Unidentified Analyst

Okay and as far as I understand, the same answer is for the question if ask you about the margin. So in the fourth quarter last year EBITDA – adjusted EBITDA margin was a little bit higher than you have right now in the fourth quarter. So it was also kind of a one-off effect because it shifted from the first half?

Roman Yakushkin

Part of that was resulted from the rebounding factor and the other thing is that you remember our commitment that we are going to stay in terms of our margins or EBITDA margin between 17% and 19% and if you make above that we are going to reinvest into the business, so in that positive dynamic this year, with start and sell initiative including the opening of the office in Bulgaria as well as some of our India expand which are undergoing that resulted a little bit lower performance compared to the third quarter last year and this third quarter as well going forward in Q4. We are going to continue some of those investments still in our target in the range which we committed to the street.

Unidentified Analyst

Okay, thank you.

Operator

Thank you. Ladies and gentlemen, we have come to end of our question-and-answer session for today. I will turn the floor back to management for closing comments.
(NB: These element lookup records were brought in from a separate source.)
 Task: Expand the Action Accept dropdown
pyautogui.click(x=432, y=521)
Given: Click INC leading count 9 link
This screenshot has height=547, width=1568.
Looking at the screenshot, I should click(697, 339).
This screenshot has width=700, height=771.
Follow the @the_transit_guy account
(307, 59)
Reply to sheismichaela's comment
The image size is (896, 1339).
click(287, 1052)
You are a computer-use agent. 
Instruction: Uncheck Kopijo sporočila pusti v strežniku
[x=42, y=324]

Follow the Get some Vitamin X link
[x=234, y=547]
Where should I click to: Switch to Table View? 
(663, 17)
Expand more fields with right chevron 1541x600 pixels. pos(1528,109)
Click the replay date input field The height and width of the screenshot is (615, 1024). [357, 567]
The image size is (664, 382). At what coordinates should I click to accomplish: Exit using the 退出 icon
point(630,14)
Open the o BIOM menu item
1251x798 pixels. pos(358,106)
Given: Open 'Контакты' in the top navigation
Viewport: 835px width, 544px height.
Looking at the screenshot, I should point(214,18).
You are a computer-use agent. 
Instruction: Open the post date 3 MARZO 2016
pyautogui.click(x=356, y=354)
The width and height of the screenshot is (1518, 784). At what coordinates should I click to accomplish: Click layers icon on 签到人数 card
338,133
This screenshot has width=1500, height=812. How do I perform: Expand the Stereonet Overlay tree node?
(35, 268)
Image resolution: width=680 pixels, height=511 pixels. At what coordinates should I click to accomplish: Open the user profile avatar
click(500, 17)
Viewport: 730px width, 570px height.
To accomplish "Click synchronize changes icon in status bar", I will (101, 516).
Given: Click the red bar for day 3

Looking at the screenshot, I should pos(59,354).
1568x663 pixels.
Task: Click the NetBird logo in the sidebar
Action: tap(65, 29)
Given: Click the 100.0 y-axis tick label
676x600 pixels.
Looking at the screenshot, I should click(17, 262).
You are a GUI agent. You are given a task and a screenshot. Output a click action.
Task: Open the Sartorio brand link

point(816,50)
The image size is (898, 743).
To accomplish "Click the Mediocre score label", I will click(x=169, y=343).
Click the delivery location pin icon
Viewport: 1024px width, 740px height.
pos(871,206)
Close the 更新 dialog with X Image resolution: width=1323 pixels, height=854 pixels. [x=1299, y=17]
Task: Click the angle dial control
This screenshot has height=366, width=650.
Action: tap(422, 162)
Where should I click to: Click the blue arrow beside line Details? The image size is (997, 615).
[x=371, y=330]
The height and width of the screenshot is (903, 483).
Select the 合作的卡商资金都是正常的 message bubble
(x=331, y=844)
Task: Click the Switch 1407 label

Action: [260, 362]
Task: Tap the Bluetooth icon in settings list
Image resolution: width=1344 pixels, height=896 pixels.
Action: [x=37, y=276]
Dmitry Loschinin - President and Chief Executive Officer

We want to thank everyone for joining this call and all of the questions you asked. We look forward to speaking to you again next quarter, when we will report our first quarter and full financial year 2014 results. Have a great day. Thank you.

Operator

This concludes today’s teleconference. You may disconnect your lines at this time. We thank you for your participation.